# [Data supplied]
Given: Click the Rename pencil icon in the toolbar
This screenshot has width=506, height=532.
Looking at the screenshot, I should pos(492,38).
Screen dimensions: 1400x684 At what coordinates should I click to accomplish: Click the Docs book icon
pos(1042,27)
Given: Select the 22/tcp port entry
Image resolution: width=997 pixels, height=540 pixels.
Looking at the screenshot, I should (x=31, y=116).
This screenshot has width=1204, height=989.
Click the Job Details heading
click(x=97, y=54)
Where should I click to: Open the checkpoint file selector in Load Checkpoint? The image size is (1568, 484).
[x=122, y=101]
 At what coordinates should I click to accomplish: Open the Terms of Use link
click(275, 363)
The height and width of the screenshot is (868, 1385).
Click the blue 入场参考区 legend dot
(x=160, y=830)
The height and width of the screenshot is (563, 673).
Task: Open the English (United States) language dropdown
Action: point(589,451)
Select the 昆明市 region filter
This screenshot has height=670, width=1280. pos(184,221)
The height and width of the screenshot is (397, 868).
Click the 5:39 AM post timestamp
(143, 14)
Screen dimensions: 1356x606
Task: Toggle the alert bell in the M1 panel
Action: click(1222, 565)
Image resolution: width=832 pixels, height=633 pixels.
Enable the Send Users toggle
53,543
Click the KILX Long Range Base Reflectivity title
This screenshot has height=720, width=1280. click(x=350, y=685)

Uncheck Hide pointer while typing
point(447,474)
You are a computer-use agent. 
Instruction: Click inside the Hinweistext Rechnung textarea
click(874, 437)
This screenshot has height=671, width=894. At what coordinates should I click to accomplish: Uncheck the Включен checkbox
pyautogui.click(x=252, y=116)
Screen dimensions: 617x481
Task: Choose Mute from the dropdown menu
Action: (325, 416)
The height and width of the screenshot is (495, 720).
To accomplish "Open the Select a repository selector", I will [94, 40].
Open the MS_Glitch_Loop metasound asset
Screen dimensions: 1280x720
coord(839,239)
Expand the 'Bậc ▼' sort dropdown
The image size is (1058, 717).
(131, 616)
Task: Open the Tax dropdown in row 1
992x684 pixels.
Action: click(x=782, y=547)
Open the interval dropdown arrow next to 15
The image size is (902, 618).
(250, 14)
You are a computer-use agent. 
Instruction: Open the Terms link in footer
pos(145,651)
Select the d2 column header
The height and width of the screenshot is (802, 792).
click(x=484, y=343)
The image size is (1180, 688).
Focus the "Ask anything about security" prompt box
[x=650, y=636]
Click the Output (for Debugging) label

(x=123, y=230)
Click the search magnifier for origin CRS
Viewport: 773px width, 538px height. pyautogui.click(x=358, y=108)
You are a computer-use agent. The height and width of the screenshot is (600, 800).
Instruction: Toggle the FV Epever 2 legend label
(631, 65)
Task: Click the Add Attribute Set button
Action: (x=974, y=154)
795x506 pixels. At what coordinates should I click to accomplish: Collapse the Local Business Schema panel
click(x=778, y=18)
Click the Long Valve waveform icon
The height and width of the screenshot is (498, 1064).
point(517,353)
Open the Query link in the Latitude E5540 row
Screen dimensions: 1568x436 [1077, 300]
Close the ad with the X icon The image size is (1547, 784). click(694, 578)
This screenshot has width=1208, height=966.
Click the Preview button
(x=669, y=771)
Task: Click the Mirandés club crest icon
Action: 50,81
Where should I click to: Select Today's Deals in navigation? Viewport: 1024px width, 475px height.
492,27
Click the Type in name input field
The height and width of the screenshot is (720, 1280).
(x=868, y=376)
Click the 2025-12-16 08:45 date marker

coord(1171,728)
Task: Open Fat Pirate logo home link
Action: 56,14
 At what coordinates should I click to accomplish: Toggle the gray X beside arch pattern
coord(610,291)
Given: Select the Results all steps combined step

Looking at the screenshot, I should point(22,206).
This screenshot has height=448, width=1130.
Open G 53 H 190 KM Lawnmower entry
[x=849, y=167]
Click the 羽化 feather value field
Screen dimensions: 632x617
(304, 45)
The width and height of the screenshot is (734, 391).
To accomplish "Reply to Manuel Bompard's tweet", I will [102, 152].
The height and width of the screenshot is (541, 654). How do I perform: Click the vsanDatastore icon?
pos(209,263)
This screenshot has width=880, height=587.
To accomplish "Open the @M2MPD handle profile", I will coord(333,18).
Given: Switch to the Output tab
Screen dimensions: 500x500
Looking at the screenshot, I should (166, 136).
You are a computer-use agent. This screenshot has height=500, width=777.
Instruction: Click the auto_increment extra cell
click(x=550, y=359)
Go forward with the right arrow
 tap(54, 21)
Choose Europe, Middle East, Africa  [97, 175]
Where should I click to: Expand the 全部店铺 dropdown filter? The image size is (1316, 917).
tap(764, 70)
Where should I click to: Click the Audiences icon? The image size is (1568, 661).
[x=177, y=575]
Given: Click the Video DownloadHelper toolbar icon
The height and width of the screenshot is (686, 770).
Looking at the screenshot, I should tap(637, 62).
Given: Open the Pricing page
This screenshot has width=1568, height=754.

# [Work request]
Output each line of the entries exactly, so that nothing is lost.

# [Output of the task]
Given: Click the Rename pencil icon in the toolbar
This screenshot has width=506, height=532.
Looking at the screenshot, I should pos(492,38).
Screen dimensions: 1400x684 At what coordinates should I click to accomplish: Click the Docs book icon
pos(1042,27)
Given: Select the 22/tcp port entry
Image resolution: width=997 pixels, height=540 pixels.
Looking at the screenshot, I should (x=31, y=116).
This screenshot has width=1204, height=989.
Click the Job Details heading
click(x=97, y=54)
Where should I click to: Open the checkpoint file selector in Load Checkpoint? The image size is (1568, 484).
[x=122, y=101]
 At what coordinates should I click to accomplish: Open the Terms of Use link
click(275, 363)
The height and width of the screenshot is (868, 1385).
Click the blue 入场参考区 legend dot
(x=160, y=830)
The height and width of the screenshot is (563, 673).
Task: Open the English (United States) language dropdown
Action: point(589,451)
Select the 昆明市 region filter
This screenshot has height=670, width=1280. pos(184,221)
The height and width of the screenshot is (397, 868).
Click the 5:39 AM post timestamp
(143, 14)
Screen dimensions: 1356x606
Task: Toggle the alert bell in the M1 panel
Action: click(1222, 565)
Image resolution: width=832 pixels, height=633 pixels.
Enable the Send Users toggle
53,543
Click the KILX Long Range Base Reflectivity title
This screenshot has height=720, width=1280. click(x=350, y=685)

Uncheck Hide pointer while typing
point(447,474)
You are a computer-use agent. 
Instruction: Click inside the Hinweistext Rechnung textarea
click(874, 437)
This screenshot has height=671, width=894. At what coordinates should I click to accomplish: Uncheck the Включен checkbox
pyautogui.click(x=252, y=116)
Screen dimensions: 617x481
Task: Choose Mute from the dropdown menu
Action: (325, 416)
The height and width of the screenshot is (495, 720).
To accomplish "Open the Select a repository selector", I will [94, 40].
Open the MS_Glitch_Loop metasound asset
Screen dimensions: 1280x720
coord(839,239)
Expand the 'Bậc ▼' sort dropdown
The image size is (1058, 717).
(131, 616)
Task: Open the Tax dropdown in row 1
992x684 pixels.
Action: click(x=782, y=547)
Open the interval dropdown arrow next to 15
The image size is (902, 618).
(250, 14)
You are a computer-use agent. 
Instruction: Open the Terms link in footer
pos(145,651)
Select the d2 column header
The height and width of the screenshot is (802, 792).
click(x=484, y=343)
The image size is (1180, 688).
Focus the "Ask anything about security" prompt box
[x=650, y=636]
Click the Output (for Debugging) label

(x=123, y=230)
Click the search magnifier for origin CRS
Viewport: 773px width, 538px height. pyautogui.click(x=358, y=108)
You are a computer-use agent. The height and width of the screenshot is (600, 800).
Instruction: Toggle the FV Epever 2 legend label
(631, 65)
Task: Click the Add Attribute Set button
Action: (x=974, y=154)
795x506 pixels. At what coordinates should I click to accomplish: Collapse the Local Business Schema panel
click(x=778, y=18)
Click the Long Valve waveform icon
The height and width of the screenshot is (498, 1064).
point(517,353)
Open the Query link in the Latitude E5540 row
Screen dimensions: 1568x436 [1077, 300]
Close the ad with the X icon The image size is (1547, 784). click(694, 578)
This screenshot has width=1208, height=966.
Click the Preview button
(x=669, y=771)
Task: Click the Mirandés club crest icon
Action: 50,81
Where should I click to: Select Today's Deals in navigation? Viewport: 1024px width, 475px height.
492,27
Click the Type in name input field
The height and width of the screenshot is (720, 1280).
(x=868, y=376)
Click the 2025-12-16 08:45 date marker

coord(1171,728)
Task: Open Fat Pirate logo home link
Action: 56,14
 At what coordinates should I click to accomplish: Toggle the gray X beside arch pattern
coord(610,291)
Given: Select the Results all steps combined step

Looking at the screenshot, I should point(22,206).
This screenshot has height=448, width=1130.
Open G 53 H 190 KM Lawnmower entry
[x=849, y=167]
Click the 羽化 feather value field
Screen dimensions: 632x617
(304, 45)
The width and height of the screenshot is (734, 391).
To accomplish "Reply to Manuel Bompard's tweet", I will [102, 152].
The height and width of the screenshot is (541, 654). How do I perform: Click the vsanDatastore icon?
pos(209,263)
This screenshot has width=880, height=587.
To accomplish "Open the @M2MPD handle profile", I will coord(333,18).
Given: Switch to the Output tab
Screen dimensions: 500x500
Looking at the screenshot, I should (166, 136).
You are a computer-use agent. This screenshot has height=500, width=777.
Instruction: Click the auto_increment extra cell
click(x=550, y=359)
Go forward with the right arrow
 tap(54, 21)
Choose Europe, Middle East, Africa  [97, 175]
Where should I click to: Expand the 全部店铺 dropdown filter? The image size is (1316, 917).
tap(764, 70)
Where should I click to: Click the Audiences icon? The image size is (1568, 661).
[x=177, y=575]
Given: Click the Video DownloadHelper toolbar icon
The height and width of the screenshot is (686, 770).
Looking at the screenshot, I should tap(637, 62).
Given: Open the Pricing page
This screenshot has width=1568, height=754.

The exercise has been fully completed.